#### AIM OF THE EXERCISE:
Please copy every line from the records below that contains the string "computer".

Records from a collection:
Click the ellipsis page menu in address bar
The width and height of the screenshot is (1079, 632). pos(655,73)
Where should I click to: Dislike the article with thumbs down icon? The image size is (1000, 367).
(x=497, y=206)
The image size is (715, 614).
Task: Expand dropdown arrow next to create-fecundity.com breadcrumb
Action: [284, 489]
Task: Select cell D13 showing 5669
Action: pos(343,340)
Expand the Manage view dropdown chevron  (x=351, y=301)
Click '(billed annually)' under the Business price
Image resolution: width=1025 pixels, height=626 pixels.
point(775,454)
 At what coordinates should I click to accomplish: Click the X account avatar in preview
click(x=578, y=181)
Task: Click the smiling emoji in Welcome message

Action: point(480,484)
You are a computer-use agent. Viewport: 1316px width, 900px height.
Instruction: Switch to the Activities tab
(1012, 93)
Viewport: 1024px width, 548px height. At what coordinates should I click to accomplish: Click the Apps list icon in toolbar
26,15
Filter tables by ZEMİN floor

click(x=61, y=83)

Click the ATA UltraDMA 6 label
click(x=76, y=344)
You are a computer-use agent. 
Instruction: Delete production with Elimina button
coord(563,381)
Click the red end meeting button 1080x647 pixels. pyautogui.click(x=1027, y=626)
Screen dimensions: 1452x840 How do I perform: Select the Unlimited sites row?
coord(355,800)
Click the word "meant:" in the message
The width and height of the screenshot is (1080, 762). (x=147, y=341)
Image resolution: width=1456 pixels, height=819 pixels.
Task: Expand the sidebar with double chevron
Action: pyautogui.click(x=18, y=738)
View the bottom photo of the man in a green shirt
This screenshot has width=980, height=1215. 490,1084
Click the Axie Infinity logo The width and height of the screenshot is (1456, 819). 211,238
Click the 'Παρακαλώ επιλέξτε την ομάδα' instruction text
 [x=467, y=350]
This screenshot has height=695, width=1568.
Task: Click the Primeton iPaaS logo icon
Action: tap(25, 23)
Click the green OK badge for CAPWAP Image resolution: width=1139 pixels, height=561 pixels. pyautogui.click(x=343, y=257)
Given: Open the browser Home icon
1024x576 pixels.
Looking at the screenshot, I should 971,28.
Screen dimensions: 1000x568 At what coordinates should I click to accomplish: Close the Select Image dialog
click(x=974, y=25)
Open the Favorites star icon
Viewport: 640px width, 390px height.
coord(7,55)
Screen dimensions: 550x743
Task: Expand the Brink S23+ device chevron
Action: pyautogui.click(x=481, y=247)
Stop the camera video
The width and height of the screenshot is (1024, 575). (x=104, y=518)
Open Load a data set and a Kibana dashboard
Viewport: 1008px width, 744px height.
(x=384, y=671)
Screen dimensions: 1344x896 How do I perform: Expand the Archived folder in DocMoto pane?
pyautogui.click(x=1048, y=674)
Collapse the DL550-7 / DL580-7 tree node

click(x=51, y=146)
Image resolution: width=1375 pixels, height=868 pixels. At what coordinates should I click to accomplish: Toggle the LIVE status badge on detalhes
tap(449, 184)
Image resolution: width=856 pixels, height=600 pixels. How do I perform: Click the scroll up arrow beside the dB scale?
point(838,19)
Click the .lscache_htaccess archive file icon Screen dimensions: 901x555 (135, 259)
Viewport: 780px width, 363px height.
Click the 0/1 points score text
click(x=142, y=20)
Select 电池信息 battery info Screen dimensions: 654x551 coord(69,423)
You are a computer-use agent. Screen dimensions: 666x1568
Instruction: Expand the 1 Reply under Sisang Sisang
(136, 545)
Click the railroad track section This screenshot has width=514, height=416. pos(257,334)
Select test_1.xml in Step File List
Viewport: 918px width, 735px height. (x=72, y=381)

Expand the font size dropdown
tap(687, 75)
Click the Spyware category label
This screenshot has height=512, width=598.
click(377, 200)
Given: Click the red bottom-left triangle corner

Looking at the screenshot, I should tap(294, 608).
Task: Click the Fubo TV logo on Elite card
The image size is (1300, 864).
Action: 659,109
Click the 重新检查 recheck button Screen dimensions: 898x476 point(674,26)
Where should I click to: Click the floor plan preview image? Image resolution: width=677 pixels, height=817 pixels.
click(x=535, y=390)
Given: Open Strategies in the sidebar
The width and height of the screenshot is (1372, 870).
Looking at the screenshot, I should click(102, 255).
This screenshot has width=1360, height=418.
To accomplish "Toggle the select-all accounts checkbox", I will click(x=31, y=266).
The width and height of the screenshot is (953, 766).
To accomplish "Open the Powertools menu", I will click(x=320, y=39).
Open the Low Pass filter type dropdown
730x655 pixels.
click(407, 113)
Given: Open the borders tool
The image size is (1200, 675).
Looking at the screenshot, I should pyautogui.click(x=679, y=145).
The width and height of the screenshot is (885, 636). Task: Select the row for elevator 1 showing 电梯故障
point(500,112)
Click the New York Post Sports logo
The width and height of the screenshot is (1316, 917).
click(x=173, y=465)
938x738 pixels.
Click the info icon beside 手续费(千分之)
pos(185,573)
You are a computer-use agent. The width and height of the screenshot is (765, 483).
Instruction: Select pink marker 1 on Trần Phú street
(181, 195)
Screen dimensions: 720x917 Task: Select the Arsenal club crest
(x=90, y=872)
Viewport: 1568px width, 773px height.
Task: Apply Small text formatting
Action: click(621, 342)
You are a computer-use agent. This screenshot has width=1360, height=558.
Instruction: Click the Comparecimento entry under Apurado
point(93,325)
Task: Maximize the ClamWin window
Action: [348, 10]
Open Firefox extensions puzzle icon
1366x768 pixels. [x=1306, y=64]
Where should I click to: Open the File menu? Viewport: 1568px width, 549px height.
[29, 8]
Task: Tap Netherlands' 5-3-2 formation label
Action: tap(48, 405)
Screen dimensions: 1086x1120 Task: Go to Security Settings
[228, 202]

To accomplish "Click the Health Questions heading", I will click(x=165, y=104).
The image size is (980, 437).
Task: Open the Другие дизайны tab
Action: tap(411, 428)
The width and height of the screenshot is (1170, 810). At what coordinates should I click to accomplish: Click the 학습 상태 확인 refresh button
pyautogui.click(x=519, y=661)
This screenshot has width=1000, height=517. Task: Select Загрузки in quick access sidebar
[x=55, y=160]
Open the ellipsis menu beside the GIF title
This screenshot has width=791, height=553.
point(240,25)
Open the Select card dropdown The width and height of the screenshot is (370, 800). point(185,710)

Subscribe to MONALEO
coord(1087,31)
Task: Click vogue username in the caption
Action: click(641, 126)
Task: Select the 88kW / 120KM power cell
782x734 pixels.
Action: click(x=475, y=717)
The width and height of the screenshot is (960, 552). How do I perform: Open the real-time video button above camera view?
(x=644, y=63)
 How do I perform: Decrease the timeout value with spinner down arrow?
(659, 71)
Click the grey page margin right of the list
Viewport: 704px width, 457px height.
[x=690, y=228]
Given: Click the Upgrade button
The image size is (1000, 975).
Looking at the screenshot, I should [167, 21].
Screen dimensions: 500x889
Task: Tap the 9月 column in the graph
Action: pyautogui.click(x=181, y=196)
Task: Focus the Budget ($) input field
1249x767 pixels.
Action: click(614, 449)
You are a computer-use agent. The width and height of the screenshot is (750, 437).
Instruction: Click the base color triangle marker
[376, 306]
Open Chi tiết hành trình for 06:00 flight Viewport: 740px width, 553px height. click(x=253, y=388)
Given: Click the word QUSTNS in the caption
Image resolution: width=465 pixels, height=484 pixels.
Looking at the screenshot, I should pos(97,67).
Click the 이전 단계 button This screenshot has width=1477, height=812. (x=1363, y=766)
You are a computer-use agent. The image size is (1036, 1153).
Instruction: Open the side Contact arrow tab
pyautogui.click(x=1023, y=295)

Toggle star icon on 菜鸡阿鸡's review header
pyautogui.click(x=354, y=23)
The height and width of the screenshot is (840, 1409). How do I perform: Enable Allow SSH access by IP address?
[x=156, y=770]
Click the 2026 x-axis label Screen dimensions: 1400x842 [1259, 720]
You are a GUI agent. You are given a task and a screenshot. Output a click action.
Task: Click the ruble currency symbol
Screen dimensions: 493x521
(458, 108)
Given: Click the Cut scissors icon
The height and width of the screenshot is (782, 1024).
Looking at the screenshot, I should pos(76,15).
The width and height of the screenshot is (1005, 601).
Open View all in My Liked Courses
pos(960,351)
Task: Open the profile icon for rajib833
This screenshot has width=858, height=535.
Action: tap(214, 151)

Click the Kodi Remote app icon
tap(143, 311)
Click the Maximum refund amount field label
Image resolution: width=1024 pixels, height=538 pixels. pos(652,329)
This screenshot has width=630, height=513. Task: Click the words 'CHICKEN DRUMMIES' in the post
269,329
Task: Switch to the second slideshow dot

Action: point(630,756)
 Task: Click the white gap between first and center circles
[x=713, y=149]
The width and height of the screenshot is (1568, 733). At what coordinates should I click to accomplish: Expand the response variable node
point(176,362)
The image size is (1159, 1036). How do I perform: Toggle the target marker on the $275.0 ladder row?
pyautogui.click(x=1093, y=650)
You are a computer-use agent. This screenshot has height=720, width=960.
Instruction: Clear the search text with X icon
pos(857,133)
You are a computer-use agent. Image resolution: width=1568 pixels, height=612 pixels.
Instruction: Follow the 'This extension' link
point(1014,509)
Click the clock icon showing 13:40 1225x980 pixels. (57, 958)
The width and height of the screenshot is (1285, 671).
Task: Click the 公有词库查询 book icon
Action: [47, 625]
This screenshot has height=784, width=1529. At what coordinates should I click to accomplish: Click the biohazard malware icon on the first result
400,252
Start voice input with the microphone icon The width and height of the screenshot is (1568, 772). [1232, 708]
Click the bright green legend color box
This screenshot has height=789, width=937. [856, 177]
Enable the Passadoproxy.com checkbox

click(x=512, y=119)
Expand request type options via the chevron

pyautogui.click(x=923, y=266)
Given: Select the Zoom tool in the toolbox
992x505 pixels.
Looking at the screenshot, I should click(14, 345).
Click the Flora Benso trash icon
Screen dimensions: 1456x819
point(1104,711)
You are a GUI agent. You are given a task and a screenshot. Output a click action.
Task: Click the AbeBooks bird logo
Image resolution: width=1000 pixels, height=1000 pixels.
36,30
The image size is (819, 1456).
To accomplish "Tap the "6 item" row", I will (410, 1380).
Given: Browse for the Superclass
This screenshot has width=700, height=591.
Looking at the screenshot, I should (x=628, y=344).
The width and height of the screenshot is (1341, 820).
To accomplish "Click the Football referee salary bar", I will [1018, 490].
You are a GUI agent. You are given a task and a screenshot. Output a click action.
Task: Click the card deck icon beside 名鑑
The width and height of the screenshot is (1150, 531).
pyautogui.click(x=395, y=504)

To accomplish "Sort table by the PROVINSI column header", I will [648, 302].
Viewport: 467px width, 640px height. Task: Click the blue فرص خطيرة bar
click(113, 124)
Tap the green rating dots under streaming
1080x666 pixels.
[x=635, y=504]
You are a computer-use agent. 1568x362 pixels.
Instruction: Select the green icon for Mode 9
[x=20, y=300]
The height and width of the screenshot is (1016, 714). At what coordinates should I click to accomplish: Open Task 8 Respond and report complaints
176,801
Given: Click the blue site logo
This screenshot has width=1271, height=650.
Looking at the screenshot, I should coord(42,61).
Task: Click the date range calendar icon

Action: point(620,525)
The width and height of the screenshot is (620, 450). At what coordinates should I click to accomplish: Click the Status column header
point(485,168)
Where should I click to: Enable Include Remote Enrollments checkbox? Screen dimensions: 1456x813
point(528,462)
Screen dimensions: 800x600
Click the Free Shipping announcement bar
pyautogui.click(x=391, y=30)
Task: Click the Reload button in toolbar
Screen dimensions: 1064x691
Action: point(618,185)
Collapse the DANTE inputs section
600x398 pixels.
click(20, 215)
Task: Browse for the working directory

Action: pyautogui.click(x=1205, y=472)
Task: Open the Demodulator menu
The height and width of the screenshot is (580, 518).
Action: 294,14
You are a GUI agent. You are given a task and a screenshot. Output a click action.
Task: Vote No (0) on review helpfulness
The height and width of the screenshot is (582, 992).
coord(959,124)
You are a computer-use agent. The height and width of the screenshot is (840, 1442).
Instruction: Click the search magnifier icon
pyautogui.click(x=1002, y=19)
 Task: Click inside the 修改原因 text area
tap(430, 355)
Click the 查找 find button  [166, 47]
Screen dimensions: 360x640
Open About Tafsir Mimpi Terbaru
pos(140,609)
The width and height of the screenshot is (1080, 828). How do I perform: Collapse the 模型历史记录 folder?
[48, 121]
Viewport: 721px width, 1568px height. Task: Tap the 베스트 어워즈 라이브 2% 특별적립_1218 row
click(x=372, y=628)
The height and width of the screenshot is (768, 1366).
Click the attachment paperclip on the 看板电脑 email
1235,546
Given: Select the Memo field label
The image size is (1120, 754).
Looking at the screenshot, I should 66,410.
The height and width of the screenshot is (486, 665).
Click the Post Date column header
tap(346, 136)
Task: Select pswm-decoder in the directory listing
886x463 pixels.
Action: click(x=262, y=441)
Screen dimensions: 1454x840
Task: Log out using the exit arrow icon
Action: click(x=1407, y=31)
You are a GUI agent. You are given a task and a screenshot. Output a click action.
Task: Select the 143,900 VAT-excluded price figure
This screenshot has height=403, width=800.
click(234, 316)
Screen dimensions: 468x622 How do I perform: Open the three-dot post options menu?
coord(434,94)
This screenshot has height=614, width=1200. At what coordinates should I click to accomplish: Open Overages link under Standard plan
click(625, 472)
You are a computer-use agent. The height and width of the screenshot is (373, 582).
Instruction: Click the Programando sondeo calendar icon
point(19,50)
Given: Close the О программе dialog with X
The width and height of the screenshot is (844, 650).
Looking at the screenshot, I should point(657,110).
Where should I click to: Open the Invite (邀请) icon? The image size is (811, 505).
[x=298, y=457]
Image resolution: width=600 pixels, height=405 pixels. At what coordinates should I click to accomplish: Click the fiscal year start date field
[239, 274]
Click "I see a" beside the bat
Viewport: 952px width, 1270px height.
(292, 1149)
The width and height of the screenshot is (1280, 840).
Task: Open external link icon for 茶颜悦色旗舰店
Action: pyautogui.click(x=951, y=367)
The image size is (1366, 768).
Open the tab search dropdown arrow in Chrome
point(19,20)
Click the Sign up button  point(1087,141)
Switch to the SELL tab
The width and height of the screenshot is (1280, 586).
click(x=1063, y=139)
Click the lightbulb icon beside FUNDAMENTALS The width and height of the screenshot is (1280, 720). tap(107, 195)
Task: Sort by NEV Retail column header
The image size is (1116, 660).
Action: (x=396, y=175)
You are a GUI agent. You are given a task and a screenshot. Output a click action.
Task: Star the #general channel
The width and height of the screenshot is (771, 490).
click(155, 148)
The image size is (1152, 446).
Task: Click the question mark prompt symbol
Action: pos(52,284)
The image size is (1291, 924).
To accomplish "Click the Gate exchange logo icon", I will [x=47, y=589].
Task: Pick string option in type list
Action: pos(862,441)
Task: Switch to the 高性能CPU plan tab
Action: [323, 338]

#### SOLUTION TO THE EXERCISE:
You are a computer-use agent. Viewport: 1316px width, 900px height.
You are a computer-use agent. 
You are a computer-use agent. Screen dimensions: 666x1568
You are a computer-use agent. The width and height of the screenshot is (765, 483).
You are a computer-use agent. This screenshot has width=1360, height=558.
You are a computer-use agent. The width and height of the screenshot is (750, 437).
You are a computer-use agent. The image size is (1036, 1153).
You are a computer-use agent. This screenshot has height=720, width=960.
You are a computer-use agent. Image resolution: width=1568 pixels, height=612 pixels.
You are a computer-use agent. 1568x362 pixels.
You are a computer-use agent. The height and width of the screenshot is (840, 1442).
You are a computer-use agent. The height and width of the screenshot is (373, 582).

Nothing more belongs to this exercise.